— start of SOURCE DATA —

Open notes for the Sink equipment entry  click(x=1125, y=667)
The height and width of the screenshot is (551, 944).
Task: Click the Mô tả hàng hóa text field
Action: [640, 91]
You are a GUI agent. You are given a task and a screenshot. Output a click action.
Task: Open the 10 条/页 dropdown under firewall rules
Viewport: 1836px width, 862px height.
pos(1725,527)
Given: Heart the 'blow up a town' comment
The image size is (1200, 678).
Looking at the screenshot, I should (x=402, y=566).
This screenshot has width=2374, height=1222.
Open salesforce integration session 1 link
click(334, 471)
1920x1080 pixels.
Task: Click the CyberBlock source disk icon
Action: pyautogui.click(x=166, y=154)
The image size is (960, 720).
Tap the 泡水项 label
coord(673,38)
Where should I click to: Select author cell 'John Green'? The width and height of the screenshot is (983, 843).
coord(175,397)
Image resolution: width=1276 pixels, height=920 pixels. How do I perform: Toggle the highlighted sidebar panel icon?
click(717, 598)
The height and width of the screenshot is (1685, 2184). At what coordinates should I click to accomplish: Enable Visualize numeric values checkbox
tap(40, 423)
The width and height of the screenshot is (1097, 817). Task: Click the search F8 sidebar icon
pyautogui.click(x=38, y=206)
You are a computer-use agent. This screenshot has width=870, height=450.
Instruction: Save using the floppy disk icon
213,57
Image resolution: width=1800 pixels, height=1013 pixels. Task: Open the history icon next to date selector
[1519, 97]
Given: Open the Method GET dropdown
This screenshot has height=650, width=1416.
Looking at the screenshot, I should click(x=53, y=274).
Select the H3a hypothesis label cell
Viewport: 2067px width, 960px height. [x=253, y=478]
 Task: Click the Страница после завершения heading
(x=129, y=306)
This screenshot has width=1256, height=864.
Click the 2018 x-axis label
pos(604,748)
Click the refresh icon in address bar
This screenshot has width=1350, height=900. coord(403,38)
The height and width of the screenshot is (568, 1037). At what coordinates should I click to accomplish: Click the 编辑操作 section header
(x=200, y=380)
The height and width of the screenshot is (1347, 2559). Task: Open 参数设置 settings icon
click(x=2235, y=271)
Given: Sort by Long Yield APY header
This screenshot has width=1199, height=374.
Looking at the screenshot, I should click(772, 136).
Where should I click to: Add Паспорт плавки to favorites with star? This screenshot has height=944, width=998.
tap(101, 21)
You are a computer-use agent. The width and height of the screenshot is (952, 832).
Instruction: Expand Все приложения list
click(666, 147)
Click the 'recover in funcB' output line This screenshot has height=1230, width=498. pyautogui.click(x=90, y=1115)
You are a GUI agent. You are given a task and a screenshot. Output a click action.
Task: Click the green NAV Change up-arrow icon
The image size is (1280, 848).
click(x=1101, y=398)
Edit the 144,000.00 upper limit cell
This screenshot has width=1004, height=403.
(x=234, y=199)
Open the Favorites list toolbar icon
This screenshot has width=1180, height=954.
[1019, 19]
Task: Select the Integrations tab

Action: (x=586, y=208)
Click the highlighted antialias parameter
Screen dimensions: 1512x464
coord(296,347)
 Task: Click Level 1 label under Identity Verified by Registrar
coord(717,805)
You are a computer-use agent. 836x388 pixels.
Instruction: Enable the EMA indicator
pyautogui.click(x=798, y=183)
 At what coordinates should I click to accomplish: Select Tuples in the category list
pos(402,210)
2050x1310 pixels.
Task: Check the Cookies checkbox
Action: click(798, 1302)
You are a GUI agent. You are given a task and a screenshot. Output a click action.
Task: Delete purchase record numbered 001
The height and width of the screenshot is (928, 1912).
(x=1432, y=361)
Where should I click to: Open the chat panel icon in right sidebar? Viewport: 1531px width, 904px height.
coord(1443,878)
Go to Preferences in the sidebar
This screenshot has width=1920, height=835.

— end of SOURCE DATA —

WHAT THE TASK ASKS
List every line in the items above that contains the string "pyautogui". Case counts.

THE REPLY
Action: pyautogui.click(x=166, y=154)
pyautogui.click(x=38, y=206)
Click the 'recover in funcB' output line This screenshot has height=1230, width=498. pyautogui.click(x=90, y=1115)
pyautogui.click(x=798, y=183)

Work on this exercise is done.